ASSIGNED TASK: Provide only the number of lines in the records below that contain "computer".

Stored items:
= = = = =
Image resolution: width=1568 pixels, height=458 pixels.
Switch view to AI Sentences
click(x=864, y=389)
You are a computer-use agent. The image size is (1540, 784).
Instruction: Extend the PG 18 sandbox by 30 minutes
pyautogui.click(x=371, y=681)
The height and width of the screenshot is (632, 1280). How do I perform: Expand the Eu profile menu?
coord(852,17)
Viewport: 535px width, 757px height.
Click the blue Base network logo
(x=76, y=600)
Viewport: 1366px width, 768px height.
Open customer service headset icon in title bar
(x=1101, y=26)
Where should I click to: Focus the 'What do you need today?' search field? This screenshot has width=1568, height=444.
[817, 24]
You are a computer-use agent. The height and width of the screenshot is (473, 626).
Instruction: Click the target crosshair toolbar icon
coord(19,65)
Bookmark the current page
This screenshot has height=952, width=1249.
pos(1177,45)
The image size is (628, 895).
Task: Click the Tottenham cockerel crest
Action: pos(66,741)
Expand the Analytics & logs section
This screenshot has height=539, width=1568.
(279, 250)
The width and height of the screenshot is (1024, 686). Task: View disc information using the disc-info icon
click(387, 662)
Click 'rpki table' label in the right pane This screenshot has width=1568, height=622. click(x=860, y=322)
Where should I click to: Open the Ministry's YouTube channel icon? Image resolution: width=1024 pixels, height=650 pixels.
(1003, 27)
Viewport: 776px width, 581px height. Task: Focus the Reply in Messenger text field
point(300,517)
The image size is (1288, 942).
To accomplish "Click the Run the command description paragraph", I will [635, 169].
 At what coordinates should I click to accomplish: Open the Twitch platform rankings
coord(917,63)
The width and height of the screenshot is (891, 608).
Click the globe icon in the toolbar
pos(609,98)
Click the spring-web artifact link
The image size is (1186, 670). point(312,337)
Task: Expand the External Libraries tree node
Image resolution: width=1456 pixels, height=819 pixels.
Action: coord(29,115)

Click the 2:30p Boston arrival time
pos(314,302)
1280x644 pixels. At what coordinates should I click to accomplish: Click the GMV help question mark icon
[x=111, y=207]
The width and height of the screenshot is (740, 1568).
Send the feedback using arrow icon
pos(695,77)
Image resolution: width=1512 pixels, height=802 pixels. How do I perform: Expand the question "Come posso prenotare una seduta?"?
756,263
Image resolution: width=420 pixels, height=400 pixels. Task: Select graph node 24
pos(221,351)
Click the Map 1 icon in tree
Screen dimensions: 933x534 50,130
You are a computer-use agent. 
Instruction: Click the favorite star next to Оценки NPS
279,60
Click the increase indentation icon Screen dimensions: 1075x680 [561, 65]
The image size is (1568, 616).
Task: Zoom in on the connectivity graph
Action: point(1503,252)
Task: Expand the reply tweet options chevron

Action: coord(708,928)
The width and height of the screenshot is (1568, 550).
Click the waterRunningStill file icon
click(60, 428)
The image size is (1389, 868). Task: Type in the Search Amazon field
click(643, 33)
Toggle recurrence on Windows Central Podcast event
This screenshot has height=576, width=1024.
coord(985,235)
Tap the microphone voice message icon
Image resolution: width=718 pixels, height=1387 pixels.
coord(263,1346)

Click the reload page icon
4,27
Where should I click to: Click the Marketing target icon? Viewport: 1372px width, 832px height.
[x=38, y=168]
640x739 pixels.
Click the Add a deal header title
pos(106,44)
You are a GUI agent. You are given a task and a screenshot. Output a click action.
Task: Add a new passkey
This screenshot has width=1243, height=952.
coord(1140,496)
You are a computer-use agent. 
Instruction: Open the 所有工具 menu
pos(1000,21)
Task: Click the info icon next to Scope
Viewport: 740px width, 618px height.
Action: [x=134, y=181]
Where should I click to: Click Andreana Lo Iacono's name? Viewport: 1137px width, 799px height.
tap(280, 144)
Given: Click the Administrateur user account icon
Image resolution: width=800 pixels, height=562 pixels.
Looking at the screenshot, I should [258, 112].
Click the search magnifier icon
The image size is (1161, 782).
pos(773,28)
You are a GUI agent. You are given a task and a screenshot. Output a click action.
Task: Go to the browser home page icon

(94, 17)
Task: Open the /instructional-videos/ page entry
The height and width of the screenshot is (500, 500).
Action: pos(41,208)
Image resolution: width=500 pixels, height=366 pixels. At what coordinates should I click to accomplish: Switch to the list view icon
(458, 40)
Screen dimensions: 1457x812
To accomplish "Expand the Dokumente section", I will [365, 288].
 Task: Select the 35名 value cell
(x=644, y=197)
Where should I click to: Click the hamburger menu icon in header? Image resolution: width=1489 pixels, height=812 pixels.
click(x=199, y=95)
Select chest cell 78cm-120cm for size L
= = = = =
RESULT: 4